Lucy Mora Palomino1, Christina Siebe Grabach1, Andrea Herre2, Martin Kaupenjohann2, and Karl Stahr3. (1) Instituto de Geología, Universidad Nacional Autónoma de México, Circuito Exterior, Ciudad Universitaria, s/n, México, Mexico, (2) Institut für Ökologie, Technische Universität Berlin, Germany, 12587 Berlin, Salzufer 12, Deutschland, Berlin, Germany, (3) Institute of Soil Science and Land Evaluation, University of Hohenheim, Emil-Wolff-Straße 27, 70599 Stuttgart, Germany
Acid deposition produced by industrial facilities that emit sulfur dioxide and nitrous oxides affects vegetation, soil and aquatic systems in their surroundings.
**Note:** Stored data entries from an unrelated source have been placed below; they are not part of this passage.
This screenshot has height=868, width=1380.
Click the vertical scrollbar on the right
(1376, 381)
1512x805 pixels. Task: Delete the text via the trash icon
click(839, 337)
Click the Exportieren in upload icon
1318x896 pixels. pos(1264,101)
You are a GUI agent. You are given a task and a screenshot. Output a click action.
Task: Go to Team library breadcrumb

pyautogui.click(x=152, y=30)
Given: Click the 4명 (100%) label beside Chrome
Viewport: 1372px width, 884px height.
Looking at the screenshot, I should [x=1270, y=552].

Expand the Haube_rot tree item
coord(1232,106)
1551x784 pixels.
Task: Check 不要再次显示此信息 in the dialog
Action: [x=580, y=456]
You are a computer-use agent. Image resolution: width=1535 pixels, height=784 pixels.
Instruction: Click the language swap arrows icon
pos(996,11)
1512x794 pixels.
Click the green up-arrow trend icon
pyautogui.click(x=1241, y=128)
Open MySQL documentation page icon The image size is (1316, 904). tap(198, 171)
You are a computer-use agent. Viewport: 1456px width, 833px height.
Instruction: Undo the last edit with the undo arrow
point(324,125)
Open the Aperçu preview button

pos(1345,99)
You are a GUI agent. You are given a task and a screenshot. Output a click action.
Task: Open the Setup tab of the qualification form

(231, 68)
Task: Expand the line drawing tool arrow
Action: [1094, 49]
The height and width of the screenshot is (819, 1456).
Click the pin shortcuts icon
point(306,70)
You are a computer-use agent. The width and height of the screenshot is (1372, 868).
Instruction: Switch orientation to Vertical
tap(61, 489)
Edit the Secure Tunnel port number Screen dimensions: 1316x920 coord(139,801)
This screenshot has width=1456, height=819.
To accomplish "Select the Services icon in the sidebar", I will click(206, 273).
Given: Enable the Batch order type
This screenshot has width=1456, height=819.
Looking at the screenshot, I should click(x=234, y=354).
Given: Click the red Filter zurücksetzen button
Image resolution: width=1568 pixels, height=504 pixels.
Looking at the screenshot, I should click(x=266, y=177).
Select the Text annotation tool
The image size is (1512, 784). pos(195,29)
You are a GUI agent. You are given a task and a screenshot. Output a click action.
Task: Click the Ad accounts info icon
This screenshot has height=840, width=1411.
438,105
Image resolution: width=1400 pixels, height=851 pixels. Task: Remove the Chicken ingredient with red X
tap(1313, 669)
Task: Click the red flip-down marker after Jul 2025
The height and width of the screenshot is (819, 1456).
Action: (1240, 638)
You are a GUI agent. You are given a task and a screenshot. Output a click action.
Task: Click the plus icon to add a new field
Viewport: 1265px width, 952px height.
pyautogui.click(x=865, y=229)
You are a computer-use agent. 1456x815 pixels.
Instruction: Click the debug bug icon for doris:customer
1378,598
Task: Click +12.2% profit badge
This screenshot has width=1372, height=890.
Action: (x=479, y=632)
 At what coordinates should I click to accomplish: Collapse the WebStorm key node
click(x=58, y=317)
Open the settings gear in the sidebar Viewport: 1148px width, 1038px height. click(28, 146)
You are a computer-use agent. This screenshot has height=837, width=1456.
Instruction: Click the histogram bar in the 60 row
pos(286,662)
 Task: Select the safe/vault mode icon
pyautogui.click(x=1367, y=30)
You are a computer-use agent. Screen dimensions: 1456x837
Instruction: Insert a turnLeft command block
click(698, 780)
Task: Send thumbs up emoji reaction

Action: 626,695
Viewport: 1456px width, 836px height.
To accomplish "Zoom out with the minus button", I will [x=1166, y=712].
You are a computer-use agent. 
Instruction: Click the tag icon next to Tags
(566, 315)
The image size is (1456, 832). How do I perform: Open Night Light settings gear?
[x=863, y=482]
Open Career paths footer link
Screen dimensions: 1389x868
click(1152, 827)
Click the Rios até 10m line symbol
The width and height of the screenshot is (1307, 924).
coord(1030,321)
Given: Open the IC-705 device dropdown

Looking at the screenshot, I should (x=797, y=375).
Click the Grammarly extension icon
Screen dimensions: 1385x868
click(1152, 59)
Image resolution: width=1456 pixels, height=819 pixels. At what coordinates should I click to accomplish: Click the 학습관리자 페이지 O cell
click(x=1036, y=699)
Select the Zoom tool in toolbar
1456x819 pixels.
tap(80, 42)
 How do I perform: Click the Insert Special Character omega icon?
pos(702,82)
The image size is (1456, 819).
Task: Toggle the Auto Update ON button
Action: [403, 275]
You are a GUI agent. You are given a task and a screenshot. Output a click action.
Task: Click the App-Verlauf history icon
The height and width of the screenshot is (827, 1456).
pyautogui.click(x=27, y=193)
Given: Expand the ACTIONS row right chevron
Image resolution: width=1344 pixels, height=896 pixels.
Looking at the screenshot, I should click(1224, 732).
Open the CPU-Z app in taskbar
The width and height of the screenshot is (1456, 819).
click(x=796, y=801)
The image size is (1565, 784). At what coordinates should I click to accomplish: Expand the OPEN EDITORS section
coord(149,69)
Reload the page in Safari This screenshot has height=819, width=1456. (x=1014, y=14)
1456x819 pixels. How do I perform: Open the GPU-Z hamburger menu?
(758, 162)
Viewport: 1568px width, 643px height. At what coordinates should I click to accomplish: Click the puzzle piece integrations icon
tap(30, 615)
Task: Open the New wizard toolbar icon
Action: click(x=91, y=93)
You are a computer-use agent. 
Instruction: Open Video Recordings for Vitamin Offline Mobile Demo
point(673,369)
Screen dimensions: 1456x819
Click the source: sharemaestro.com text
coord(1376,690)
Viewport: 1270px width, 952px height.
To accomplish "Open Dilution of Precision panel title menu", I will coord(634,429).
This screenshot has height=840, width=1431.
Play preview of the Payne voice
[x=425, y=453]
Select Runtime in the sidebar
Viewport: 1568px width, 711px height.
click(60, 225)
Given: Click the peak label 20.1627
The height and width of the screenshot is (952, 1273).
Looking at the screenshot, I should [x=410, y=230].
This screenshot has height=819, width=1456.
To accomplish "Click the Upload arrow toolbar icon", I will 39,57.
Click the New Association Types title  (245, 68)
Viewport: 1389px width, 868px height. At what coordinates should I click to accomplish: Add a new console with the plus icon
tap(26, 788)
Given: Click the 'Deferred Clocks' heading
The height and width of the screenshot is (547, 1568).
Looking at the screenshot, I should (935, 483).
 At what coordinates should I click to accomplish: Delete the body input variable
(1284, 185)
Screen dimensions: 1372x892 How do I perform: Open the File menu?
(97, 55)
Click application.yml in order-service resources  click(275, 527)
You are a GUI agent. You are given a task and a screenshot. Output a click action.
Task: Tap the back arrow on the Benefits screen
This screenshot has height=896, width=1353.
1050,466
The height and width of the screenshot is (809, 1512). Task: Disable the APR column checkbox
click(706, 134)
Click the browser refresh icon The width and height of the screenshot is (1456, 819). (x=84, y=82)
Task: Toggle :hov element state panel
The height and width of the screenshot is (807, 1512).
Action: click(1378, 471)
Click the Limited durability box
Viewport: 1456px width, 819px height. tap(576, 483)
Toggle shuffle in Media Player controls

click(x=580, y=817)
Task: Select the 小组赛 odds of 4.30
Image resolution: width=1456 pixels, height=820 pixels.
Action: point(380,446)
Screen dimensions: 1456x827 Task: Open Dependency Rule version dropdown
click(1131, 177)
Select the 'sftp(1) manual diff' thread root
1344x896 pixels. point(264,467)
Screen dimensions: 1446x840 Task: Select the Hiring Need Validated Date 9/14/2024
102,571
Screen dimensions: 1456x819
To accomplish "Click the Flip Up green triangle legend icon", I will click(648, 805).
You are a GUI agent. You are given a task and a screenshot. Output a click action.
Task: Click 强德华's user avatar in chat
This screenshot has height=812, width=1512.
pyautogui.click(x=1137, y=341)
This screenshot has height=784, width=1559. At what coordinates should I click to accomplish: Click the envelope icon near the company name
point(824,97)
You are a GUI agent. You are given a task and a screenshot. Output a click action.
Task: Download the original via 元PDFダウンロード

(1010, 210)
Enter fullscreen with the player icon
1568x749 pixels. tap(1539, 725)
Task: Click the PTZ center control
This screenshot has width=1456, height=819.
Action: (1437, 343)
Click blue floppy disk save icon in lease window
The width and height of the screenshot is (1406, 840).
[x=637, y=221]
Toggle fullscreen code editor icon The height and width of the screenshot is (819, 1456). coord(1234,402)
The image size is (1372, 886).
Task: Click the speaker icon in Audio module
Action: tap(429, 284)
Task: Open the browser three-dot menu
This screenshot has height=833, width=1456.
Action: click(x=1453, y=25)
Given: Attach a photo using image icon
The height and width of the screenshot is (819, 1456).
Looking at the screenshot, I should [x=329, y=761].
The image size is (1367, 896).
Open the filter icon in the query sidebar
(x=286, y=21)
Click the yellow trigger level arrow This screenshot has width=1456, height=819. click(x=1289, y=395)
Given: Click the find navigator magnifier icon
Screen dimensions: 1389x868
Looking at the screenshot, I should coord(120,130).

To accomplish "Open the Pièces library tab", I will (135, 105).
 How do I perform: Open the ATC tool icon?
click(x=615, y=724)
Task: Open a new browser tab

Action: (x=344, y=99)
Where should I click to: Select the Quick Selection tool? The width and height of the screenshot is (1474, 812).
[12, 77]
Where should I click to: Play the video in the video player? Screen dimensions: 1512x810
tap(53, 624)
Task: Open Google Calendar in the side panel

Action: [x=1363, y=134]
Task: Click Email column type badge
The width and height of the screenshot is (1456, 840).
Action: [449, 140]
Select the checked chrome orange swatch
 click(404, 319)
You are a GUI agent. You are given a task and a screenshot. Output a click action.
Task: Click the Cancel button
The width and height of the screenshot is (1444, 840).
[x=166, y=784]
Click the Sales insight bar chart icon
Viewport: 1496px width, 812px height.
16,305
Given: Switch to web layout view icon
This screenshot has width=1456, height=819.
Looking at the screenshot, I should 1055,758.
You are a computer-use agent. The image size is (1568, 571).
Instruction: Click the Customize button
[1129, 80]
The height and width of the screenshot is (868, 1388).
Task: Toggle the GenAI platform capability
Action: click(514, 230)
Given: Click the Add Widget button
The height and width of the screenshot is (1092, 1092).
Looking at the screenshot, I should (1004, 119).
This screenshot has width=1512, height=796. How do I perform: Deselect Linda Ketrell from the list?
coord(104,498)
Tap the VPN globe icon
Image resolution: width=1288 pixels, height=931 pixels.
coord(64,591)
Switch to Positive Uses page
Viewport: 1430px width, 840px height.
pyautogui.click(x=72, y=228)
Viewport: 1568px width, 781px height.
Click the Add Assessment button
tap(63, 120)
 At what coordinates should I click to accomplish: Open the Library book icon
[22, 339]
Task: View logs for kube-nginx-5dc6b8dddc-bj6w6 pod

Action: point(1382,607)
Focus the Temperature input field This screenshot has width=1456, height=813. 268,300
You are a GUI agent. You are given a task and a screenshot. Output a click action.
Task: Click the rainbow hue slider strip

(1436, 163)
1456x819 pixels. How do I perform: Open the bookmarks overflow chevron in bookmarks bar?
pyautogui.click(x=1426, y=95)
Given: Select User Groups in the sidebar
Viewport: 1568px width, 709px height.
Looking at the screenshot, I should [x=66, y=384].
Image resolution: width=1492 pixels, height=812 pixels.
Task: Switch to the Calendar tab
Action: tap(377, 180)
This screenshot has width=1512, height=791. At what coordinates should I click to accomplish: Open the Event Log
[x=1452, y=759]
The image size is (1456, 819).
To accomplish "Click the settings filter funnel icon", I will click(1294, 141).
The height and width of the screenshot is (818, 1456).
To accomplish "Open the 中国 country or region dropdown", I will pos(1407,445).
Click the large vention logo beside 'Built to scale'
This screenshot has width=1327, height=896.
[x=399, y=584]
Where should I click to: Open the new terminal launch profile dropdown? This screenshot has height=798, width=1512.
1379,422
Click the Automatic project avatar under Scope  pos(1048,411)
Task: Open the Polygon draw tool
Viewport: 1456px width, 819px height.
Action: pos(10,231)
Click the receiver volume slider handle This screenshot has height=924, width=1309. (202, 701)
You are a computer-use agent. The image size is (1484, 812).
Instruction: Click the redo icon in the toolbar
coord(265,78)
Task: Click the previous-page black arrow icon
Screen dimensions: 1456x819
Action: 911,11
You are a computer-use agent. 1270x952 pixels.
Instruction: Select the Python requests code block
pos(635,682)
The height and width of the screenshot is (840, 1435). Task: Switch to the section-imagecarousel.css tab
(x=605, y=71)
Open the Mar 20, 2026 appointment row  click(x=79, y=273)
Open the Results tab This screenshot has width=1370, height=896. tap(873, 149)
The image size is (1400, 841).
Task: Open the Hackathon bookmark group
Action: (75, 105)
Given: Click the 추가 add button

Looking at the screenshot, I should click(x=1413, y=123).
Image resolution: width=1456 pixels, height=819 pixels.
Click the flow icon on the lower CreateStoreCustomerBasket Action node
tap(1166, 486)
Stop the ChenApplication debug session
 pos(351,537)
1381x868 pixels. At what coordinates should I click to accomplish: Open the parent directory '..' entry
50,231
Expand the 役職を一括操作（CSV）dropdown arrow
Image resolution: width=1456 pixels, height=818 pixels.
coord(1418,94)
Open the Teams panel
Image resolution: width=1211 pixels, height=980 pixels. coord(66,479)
Its effects have been widely studied in temperate regions of industrialized countries, but little is known about its magnitude and behavior in tropical regions. In Mexico the petroleum extracting and processing industry is a very important source of atmospheric SO2 and NOx. Many petroleum facilities are located in the southeastern part of the country. Dominant soils in this region are Acrisols, which are acid soils of variable charge and are considered vulnerable to acid deposition. We studied the acid buffer mechanisms and their kinetics in Acrisols at the surroundings of a gas processing facility called Cactus located in northern Chiapas. Dry acid deposition was quantified and soil profiles were described and sampled along a transect and at different distances from the facility. Also 3 profiles were sampled along a catena (crest, slope and valley) at the site of largest deposition. With samples from Ah and Bt horizons of the different profiles, batch experiments were conducted, in which the pH was maintained constant using ion exchange resins and samples were shaken during different lengths of time (0.5 hours and up to 6 months). Released cations and anions at the different time intervals (Fig. 1) were analyzed as well as dissolved organic carbon. It could be shown that short term buffering is controlled by cation exchange and dissociation of organic matter. Medium term buffering is controlled by dissolution of colloidal aluminum and iron oxides which cover primary minerals, and long term buffering by dissolution of primary minerals like volcanic glass, calcium feldspars and hornblende introduced to the soils by the latest eruption of El Chichón volcano. All reactions release Al 3+ ions to the solution, which does not represent a real buffer mechanism, since this element takes part in the total soil acidity, and it also is toxic for plant roots and many soil organisms. The exchangeable Al3+ contents are positively related to the amount of clay in the soils, and since the soils nearby to the Cactus facility are the most clayey ones, these soils have the largest potential to release Al3+. Fig. 1: Ca2+ release as a function of time at the soil profile close to the facility.